## Quoted text
# Bamboo FO?



## Obsidian (Dec 4, 2013)

Got a sample of bamboo FO, no idea what company its originally from. Very strong, very green. Not sweet or fresh like reviews mention, what can I mix with this stuff to tame it down some? I was thinking maybe a floral or spring rain?


----------



## lpstephy85 (Dec 4, 2013)

Possibly BB? I have a bottle of Bamboo FO from them and it is strong. Possibly try a musk scent or woody scent to balance. I'm thinking that the floral or spring scent might not do much.


----------



## osso (Dec 4, 2013)

A green tea FO or a citrus, maybe grapefruit.


----------



## Obsidian (Dec 4, 2013)

Hmm, grapefruit sounds intriguing and we have some EO. Also have lemongrass and orange EO.


----------



## cmzaha (Dec 4, 2013)

Obsidian said:


> Hmm, grapefruit sounds intriguing and we have some EO. Also have lemongrass and orange EO.


 
Please update if you try the grapefruit or anything that works. I also have an extremely strong bamboo, from soapsupplies.net, and would love to be able to do something with it.


----------



## Obsidian (Dec 5, 2013)

I have white ginger I might try to add into the mix. I'll probably work on it friday and will report back if I get something decent.


----------



## Obsidian (Dec 6, 2013)

Tried blending the bamboo today and so far only got marginal results. Equal parts bamboo FO, orange EO, grapfruit EO produces a cedar/juniper like fragrance but not a real nice one. It needs a deeper note, maybe something like sandlewood or amber. I'll try again once my shipment of FO's arrive.


----------



## Obsidian (Dec 27, 2013)

Used the bamboo today in a salt batch. Mixed it with some olive FO which is a real neutral scent and a bit of english tea rose. So far all I smell is the bamboo, whole house stinks and I have a headache Really hoping the scent will mellow out with time.


----------

## Directions for this task
Rewrite the bamboo fragrance thread starting at "Tried blending the" and ending at "(Dec 27, 2013)", swapping "amber" for "vanilla".

## Information shown
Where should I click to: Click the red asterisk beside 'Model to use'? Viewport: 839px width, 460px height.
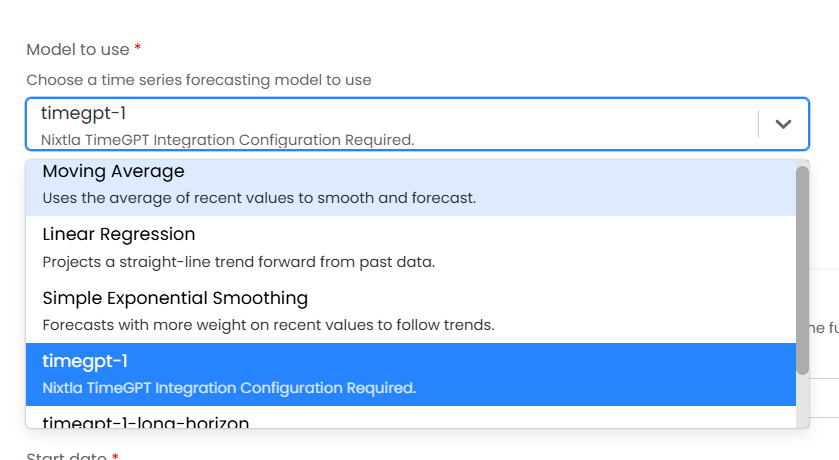click(x=137, y=48)
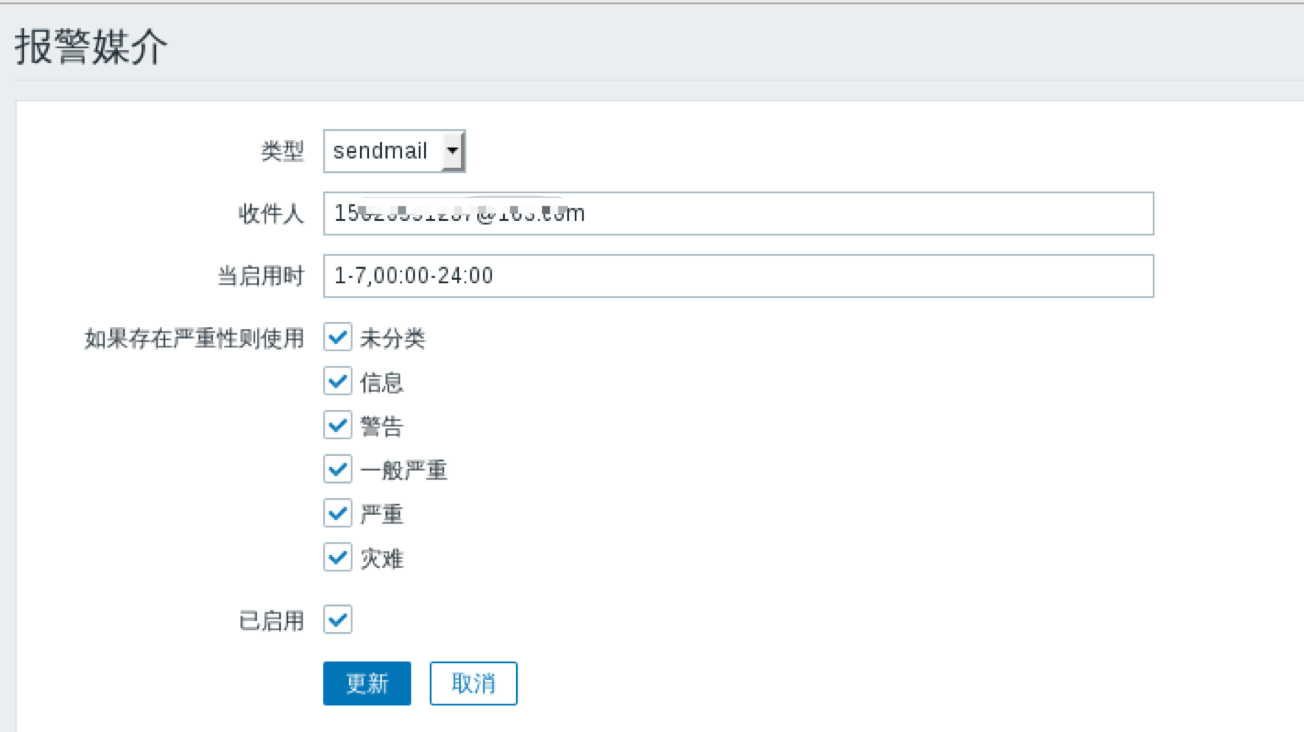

## Result
Tried blending the bamboo today and so far only got marginal results. Equal parts bamboo FO, orange EO, grapfruit EO produces a cedar/juniper like fragrance but not a real nice one. It needs a deeper note, maybe something like sandlewood or vanilla. I'll try again once my shipment of FO's arrive.


----------



## Obsidian (Dec 27, 2013)